26 Jahre "Zwei-plus-Vier-Vertrag" Geburt des geeinten Deutschlands
Zwei plus vier = eins. Mathematisch geht diese Rechnung nicht auf, politisch schon. Vor 26 Jahren haben die Bundesrepublik und die DDR mit den vier alliierten Mächten die Geburt des geeinten Deutschland besiegelt. Der "Zwei-plus-Vier Vertrag" ist bis heute aktuell.
"Guten Abend meine Damen und Herren, 45 Jahre nach Kriegsende ist der Weg Deutschlands in die Einheit und zur vollen Souveränität seit heute frei und besiegelt."
Tageschau, 12.09.1990
Es ist der 12. September 1990 als die Nachrichtensprecherin Eva Herman von der historischen Unterzeichnung in Moskau berichtet.
Ein Tag, der in die Geschichte einging.
Die vier alliierten Mächte gaben Deutschland seine volle Souveränität zurück. Der Weg zur Wiedervereinigung war damit frei. Dementsprechend euphorisch trat Außenminister Hans-Dietrich Genscher vor die Mikrofone.
"Es schließt sich der Kreis, Deutsche haben in einer Demokratie zum letzten Mal im Januar 1933 zusammengelebt und jetzt werden wir am 3. Oktober wieder einen demokratischen Staat für alle Deutschen haben."
Außenminister Hans-Dietrich Genscher
Mit dem 2+4-Vertrag bekannte sich Deutschland auch nach der Wiedervereinigung zu den bisherigen Landesgrenzen, besonders die Oder-Neiße-Grenze war bis dato umstritten. Gleichzeitig wurde die Armeestärke der Bundesrepublik von 500.000 auf 370.000 Mann reduziert. Und: alle verbliebenen ausländischen Truppen, vor allem die der Sowjetunion, mussten Deutschland verlassen. Ein Streitpunkt der Verhandlungen in Moskau war die freie Bündniswahl Deutschlands.

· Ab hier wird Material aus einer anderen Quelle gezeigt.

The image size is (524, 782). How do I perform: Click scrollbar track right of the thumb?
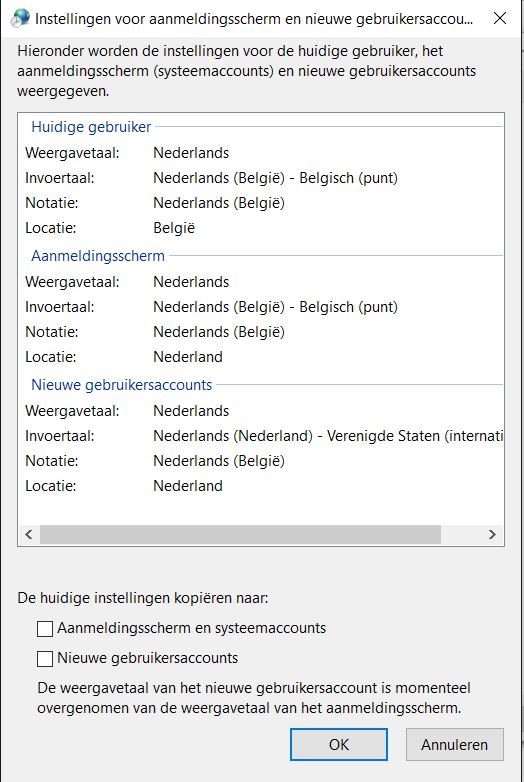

Sowjetunion gegen NATO-Mitgliedschaft
Die Sowjetunion unter Präsident Michael Gorbatschow hatte Vorbehalte gegenüber einem wiedervereinigten Deutschland als NATO-Land. Doch der Widerstand war zwecklos, zu schnell näherten sich die Politiker der Bundesrepublik und der DDR an. Der damalige außenpolitische Berater von Bundeskanzler Kohl, Horst Teltschik, der an vielen Gesprächen und Verhandlungen beteiligt war, erinnert sich:
"Ich weiß von einem ehemaligen Politbüro-Mitglied aus Moskau, das mir einmal gesagt hat, die Entscheidungen innerhalb der Bundesregierung und dem Westen sind so schnell aufeinander gefolgt, dass die Thinktanks in Moskau nicht die Zeit hatten, die jeweiligen Schritte zu analysieren und zu bewerten und dann kam schon die nächste Entscheidung. Ich hab mir damals gedacht: zum Glück war das so."
Horst Teltschik
Auch im Westen gab es Vorbehalte gegenüber einem souveränen deutschen Staat. Die britische Premierministerin Margaret Thatcher beäugte die Wiedervereinigung bis zuletzt kritisch und versuchte, das 2+4-Abkommen zu verzögern.
"Sie ist ja mal soweit gegangen, dass sie in einem Meeting, nicht mit uns sondern in England, gesagt hat: 'Deutschland war gut für zwei Weltkriege, Deutschland ist auch gut für einen dritten Weltkrieg.' Ihr Außenminister Douglas Shirt war positiv und am Ende hat sich das in Wohlgefallen aufgelöst."
Horst Teltschik
Kein Friedensvertrag
Dass der 2+4-Vertrag damals nicht offiziell "Friedensvertrag" genannt wurde, war übrigens kein Zufall. Denn mit einem offiziellen "Friedensvertrag" wären alte Forderungen aus dem Zweiten Weltkrieg wieder aufgerollt geworden, erklärt Teltschik.
"Jetzt können Sie sich vorstellen, was das im Ergebnis gewesen wäre, mit über 50 Staaten einzelne Verhandlungen zu führen, nicht? Und bei einer Vielzahl wäre die Frage nach Reparationen hochgekommen, nicht? Das wollte die Bundesregierung von Anfang an verhindern."
Horst Teltschik
Ob Friedensvertrag oder nicht. Am Ende hat der 2+4-Vertrag dazu beigetragen, dass die einstigen Erzfeinde USA und die Sowjetunion aufeinander zugingen und Zeuge einer friedlichen Revolution in Deutschland wurden.